María del Tránsito Álvarez

Maria transito

María del Tránsito Álvarez nació el 15 de agosto de 1874 en San Agustín. Era la hija de Patricio Álvarez y Bárbara Gelvis, según copia de la partida de nacimiento en los libros del archivo parroquial, ambos procedentes de Nariño. Se casó con Sixto Ortiz, con quien adquirió la hacienda El Batán con el fin de producir café y ganado. En esta casa nacieron sus hijos: España, Saturia, Pompilio, Chepa y Carmen. Mamá Tránsito era una mujer piadosa, a quien le gustaba alumbrar a los santos y fumar tabaco. Solía decir: “Rieguen para que recojan”.

La casa de El Batán fue la primera de dos pisos en San Agustín, hecha de teja de barro y madera fina. Allí los hombres pesaban la carne y pelaban el maíz con piedras cóncavas para pilar, a las que llamaban batanes. Las mujeres cernían la harina, preparaban el pan en los hornos caseros y lo guardaban en un cuarto especial. Felisa recuerda las preparaciones de achiras, hechas con harina de la planta Canna indica, los envueltos de insulso (masa de maíz) y los tamales que servían de fiambre a los trabajadores que rozaban los montes de Quebradillas. En las tardes soleadas tomaban mistela con menta, guarapo de caña y chancuco, bebida destilada a base de caña reina y anís. Hace unos quince años, Gloria Levazar retomó los recetarios de Mamá Tránsito, en particular la elaboración del bizcocho de achira. Hoy por hoy, su panadería es uno de los negocios más prósperos y reconocidos en todo el municipio.

 

Cuando no existían carreteras, la casa de El Batán funcionó como oficina de correo, posada gratuita de curas y obispos que iban para Popayán, arrieros que venían con recuas de ganado, y lugar donde se celebraban bautizos, matrimonios, velorios y hasta corridas de toros. Mamá Tránsito era muy bondadosa; nunca cobraba por el hospedaje, tan solo pedía que le dejaran dinero para sus tabacos y sus veladoras. En tiempos de la Violencia, El Batán se convirtió en bastión del liberalismo y quedó enclavado en medio de una región conservadora. Fue el único lugar que respetaron los “godos”; sin embargo, tras la devastación de la guerra, la hacienda fue mermando su capacidad productiva y a la muerte de su esposo, Sixto, Mamá Tránsito tuvo que empezar a vender las tierras.

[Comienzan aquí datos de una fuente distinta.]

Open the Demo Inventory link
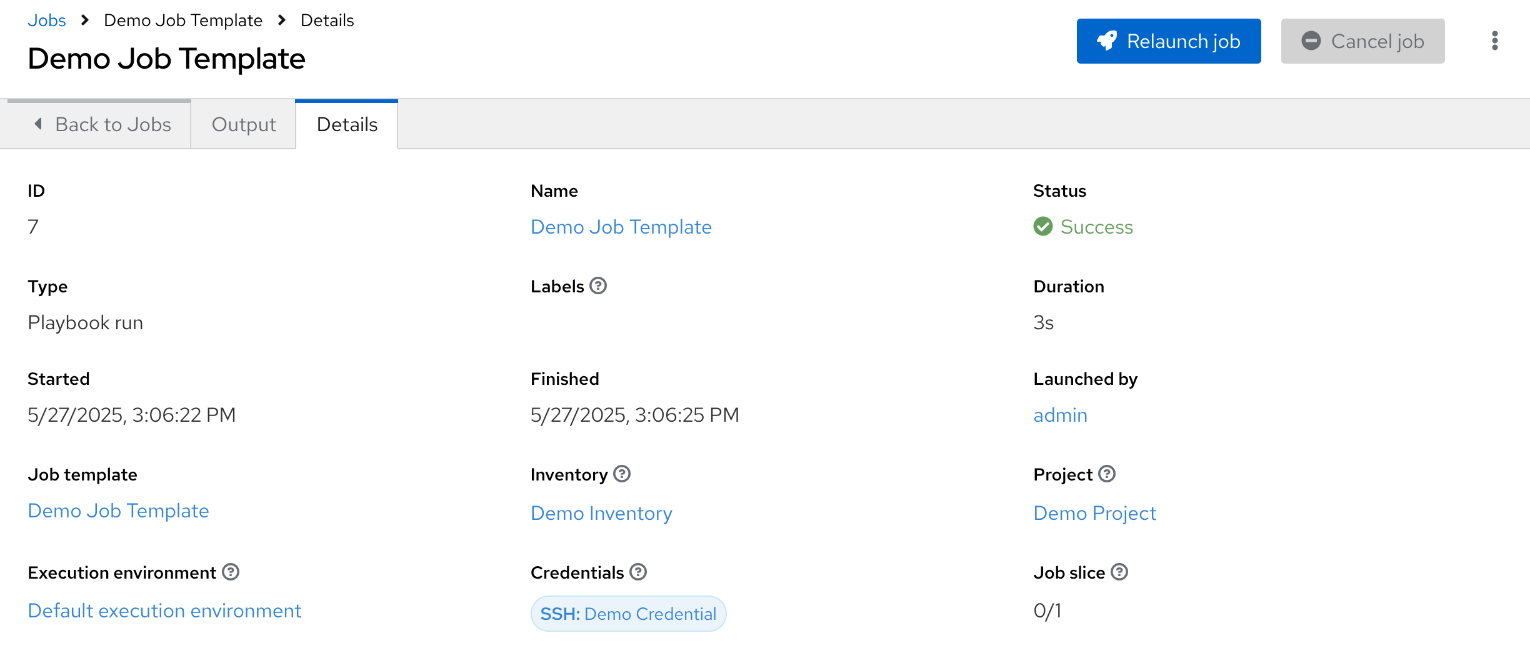The width and height of the screenshot is (1530, 646). click(601, 513)
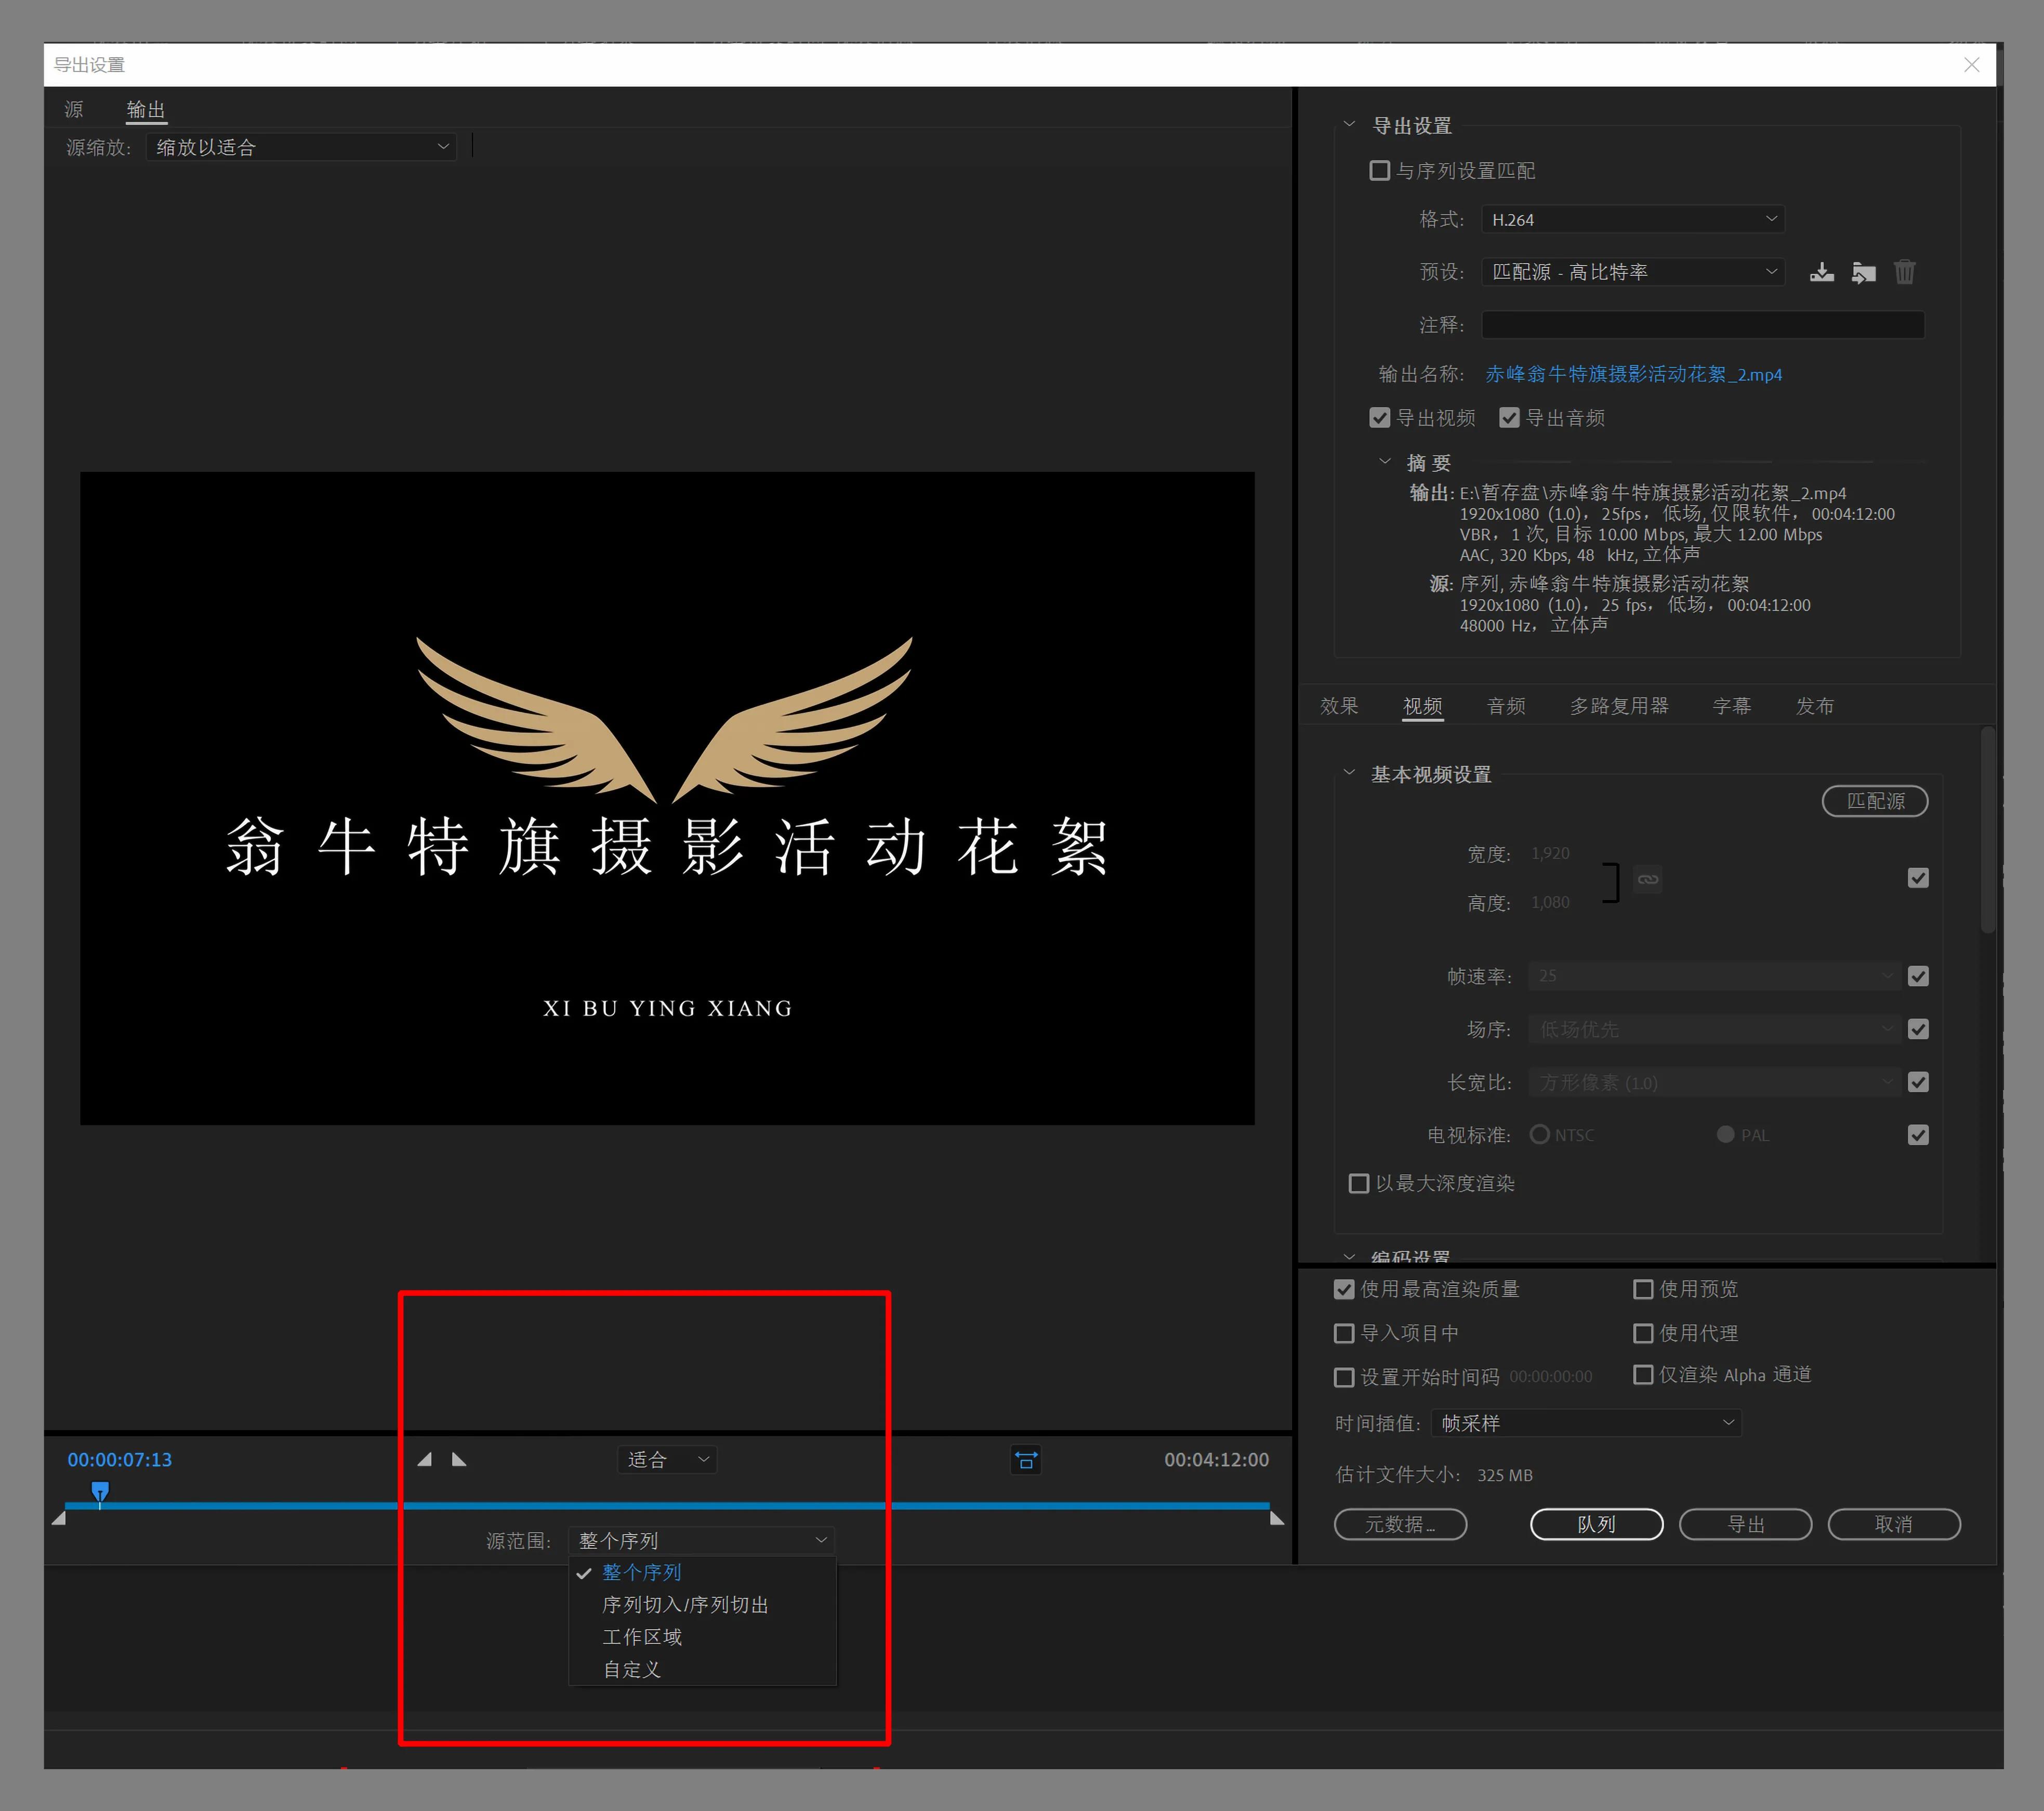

El 18 de diciembre de 1966 Mamá Tránsito fue condecorada con una medalla cívica y un pergamino en el que se la reconoce como la más distinguida matrona de San Agustín (Repizo 1990, 87). Las hijas de don Parménides Hoyos, amigo y vecino, cuentan que su padre admiraba que, a sus noventa años, Mamá Tránsito enhebrara agujas sin mayores complicaciones (Hoyos, D. A y Hoyos, G., San Agustín, agosto de 2013). Era depositaria de la tradición del hilado que por generaciones ha hecho de las mujeres agustinenses hábiles tejedoras. Hasta el último día, a sus 105 años de vida, tuvo suficiente aliento para emprender largas caminatas por los senderos del valle de las estatuas y llegar a Ipiales a visitar a la Virgen de las Lajas.